Hanno Terbuyken, Portalleiter von evangelisch.de:
"Kein gewöhnlicher Mensch ist stark genug, das zu ertragen", sagt Barbara Cranach (die Frau von Lucas) zu Katharina von Bora, als sie Martin Luther heiraten möchte. Aber der Film zeigt Katharina Luther eben nicht als gewöhnlichen Menschen, sondern als außergewöhnliche Frau, die sich an der Seite eines außergewöhnlichen Mannes wiederfindet. Trotzdem gelingt es Regisseurin Julia von Heinz, sowohl Martin Luther als auch Katharina von Bora nicht zu verklären. Beide erscheinen als starke Charaktere, die sich dafür entscheiden, sich aneinander zu gewöhnen. Die Welt, in der sie das versuchen, ist noch immer von den alten Vorstellungen geprägt, die die Reformation aber schon teilweise aushebelt. "Katharina Luther" zeigt beide historischen Figuren als Menschen, deren Gottvertrauen in dieser Welt immer wieder auf die Probe gestellt wird. In den Antworten darauf bringt "Katharina Luther" auch die theologischen Lehren der Reformation unter. Dieser Spagat zwischen Geschichte und Geschichten gelingt und macht den Film zu einem sehenswerten TV-Ereignis.

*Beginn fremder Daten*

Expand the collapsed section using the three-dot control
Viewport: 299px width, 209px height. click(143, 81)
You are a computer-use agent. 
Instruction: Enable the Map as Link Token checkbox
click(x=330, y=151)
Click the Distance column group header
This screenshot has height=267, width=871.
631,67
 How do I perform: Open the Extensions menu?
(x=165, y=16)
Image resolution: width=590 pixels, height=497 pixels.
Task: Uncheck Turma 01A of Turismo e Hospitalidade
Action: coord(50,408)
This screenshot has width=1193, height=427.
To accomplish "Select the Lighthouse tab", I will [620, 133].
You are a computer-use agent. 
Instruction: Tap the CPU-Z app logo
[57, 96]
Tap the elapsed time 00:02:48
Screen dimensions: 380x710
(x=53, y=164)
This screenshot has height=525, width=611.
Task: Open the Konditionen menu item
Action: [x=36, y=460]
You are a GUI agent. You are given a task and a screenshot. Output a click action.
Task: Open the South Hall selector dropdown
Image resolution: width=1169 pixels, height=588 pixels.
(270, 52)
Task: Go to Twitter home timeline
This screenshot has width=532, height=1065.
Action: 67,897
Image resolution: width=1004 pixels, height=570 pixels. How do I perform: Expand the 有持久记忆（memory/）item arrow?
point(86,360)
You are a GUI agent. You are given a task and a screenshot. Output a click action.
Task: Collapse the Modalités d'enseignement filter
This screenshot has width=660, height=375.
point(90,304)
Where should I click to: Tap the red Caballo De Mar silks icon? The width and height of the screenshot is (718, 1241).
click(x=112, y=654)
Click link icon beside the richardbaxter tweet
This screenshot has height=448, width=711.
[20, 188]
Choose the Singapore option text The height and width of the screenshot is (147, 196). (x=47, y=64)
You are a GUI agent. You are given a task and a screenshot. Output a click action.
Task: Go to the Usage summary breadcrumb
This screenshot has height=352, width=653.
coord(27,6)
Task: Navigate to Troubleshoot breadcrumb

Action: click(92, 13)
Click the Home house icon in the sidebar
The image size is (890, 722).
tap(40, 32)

Übrigens: Auch Luthers Judenhass findet Platz im Film, selbst wenn die filmische Erklärung dazu etwas zu fremdbestimmt wirkt. Ergänzend bieten die Produktionsfirma Eikon und die ARD ein Gespräch zum Thema "Luther und die Juden" mit dem Theologen Peter von der Osten-Sacken an. Von Osten-Sacken, inzwischen emeritiert, leitete bis 2007 das "Institut Kirche und Judentum" in Berlin und ist Träger der Buber-Rosenzweig-Medaille.
Frank Muchlinsky, Pfarrer bei evangelisch.de:
Die Katharina Luther in diesem Film gleicht ein wenig der Penny aus "Big Bang Theory". Als sie nach Wittenberg kommt, bringt sie Leben in die Männer-WG der Doktoren Martin und Philipp. Ihr Motto lautet: "Gott hat uns dieses Leben geschenkt. Niemand darf es uns nehmen. Lass es uns leben." Der liebevolle Nerd Martin gesteht ihr bald, dass auch er Angst davor hat zu sterben, ohne das ganze Leben gelebt zu haben. Die beiden verlieben sich ineinander und haben eine zauberhaft verpatzte Hochzeitsnacht.
Zum Glück bleibt es nicht dabei, dass "die Lutherin" als lebenshungrige Ex-Nonne Licht und Farbe in die Männerwelt bringt. Der Film macht sie auch zu derjenigen, die Luthers Theologie mit Leben füllt. Als sie in einer Schlüsselszene zusieht, wie ihre Kinder die sterbende Schwester trösten, begreift sie, dass ihnen gelungen ist, was sie und Martin sich gewünscht haben: "Unsere Kinder werden die ersten sein, die ohne Angst aufwachsen." Katharina hat tatsächlich das ganze Leben leben können. Sehenswert!